Canlis Introduces New NYC Chef


Photo by Adriana Grant

A roomful of food reporters were treated to a pre-lunch dose of truffles and champagne at this morning's press conference. The KOMO cameramen were hoping for clouds, as the sun glared against the enormous dining room windows.

First, let’s dispel the rumors. Canlis is not closing. The restaurant is not selling their waterfront view to condo developers. The family is not opening a new location. They have a new executive chef.

Yes, Aaron Wright is stepping down (he’s heading to Napa), and a new chef, Jason Franey from New York City's 11 Madison Park, is beginning in December.

This easygoing, baby-faced chef, who came out in his whites, possesses quite a resume. Franey, who is a Florida native, has been working under Daniel Humm (was Hum, now you say Hume) at San Francisco’s Campton Place, before being invited to be Humm’s sous chef at 11 Madison Park.

This restaurant (and Humm himself) has been showered with numerous awards, and the restaurant Web site is replete with gorgeous food photos: colorful cubes and foams and delicately rendered edible sculptures. 11 Madison Park has garnered a rack of awards for its service and wine list, which, as a place for a new chef to hail from, pairs quite nicely with Canlis.
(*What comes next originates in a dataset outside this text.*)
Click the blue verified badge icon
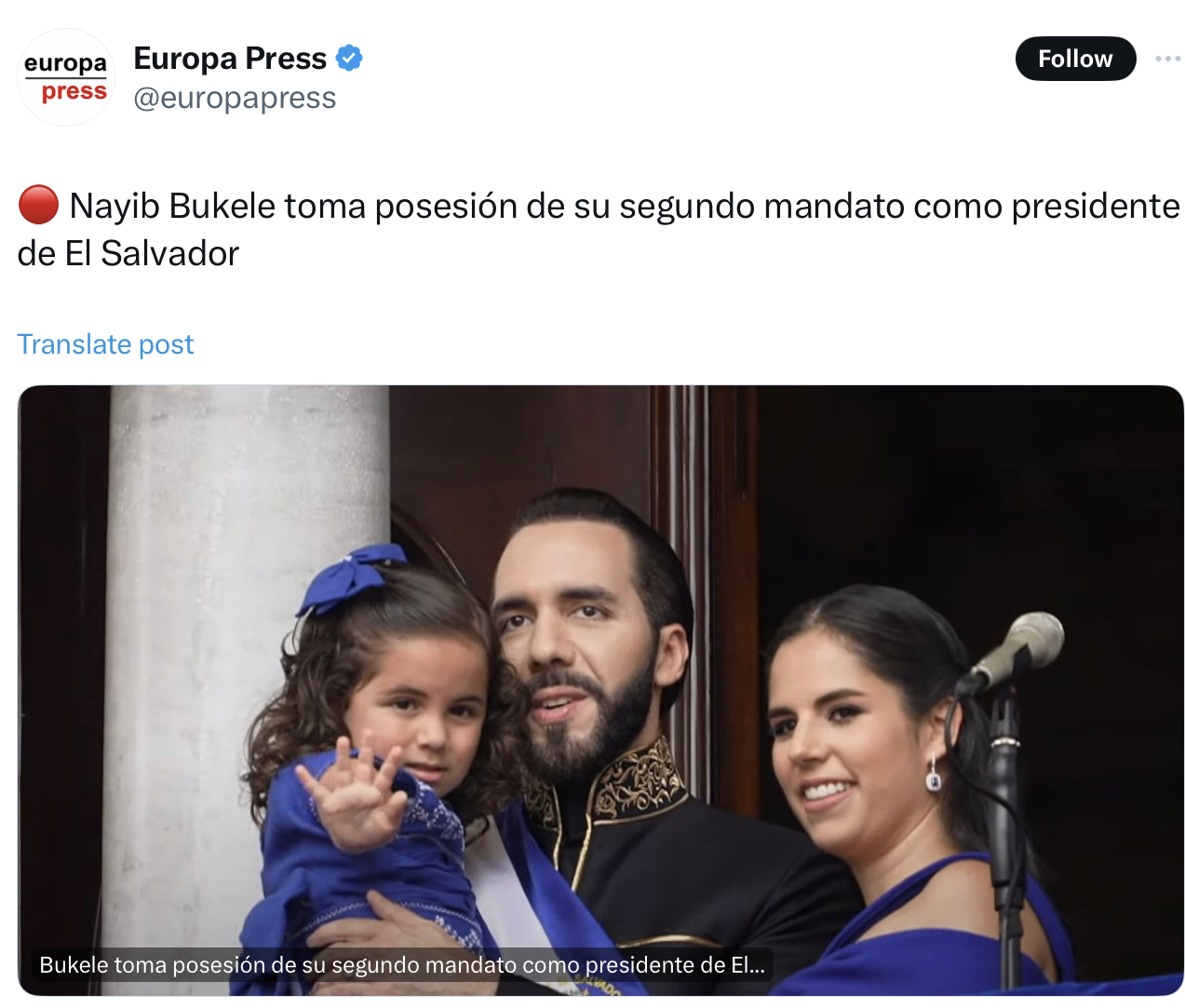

Franey was plainspoken and obviously excited to get into the kitchen. He spoke about introducing a new menu in January. “It’ll be very market-driven, farm-driven, locally focused, “ Franey explained, "using the freshest ingredients possible. I think that’s what makes great food.” But it might be February before the change is evident. As Brian Canlis explained, the family goes on a yearly retreat in January, out of the country, to dream up big plans for the coming year.

“He’s heartfelt and not foofy,” said Mark Canlis of Franey. “I’m not sure if that’s a word, but we really like him.” And when the Canlis brothers talk family, they mean it. “We’re gonna have to live with this guy, so we have to like him.” It may seem like a publicity stunt to announce a new chef in a press conference, but there is a genuine pride in the personal with the Canlises, and their affection for their new chef was palpable.

There is the obvious question. Was there no local chef to fit the bill? Maybe not.

Both Mark and Brian studied at the Cornell Hotel School, and Mark himself worked at 11 Madison Park, years ago. It seems that the family’s New York connection is a potent one.

And, on first nibble, a tasty one.

Franey spooned a light foam atop sunchoke panna cotta, which was then finished with a slice of Umbrian black truffle.

“Truffles?” Chris Canlis--whose sons affectionately refer to as the patriarch--queried Franey. “Don’t you know about food costs?”

“Not yet,” replied Franey.

But oh, the truffled panna cotta was good. Delicate, richly earthy, and yet amazingly light.

The way Mark Canlis introduced the press conference was telling: “We want to reintroduce you to Canlis restaurant. We want to stay.” His mom, who Franey referred to as Mrs. C, used the word evolution.

Franey introduced himself with a bit of charm as well, saying, “I don’t want you to think, new chef: new restaurant. I want you to feel, more Canlis.”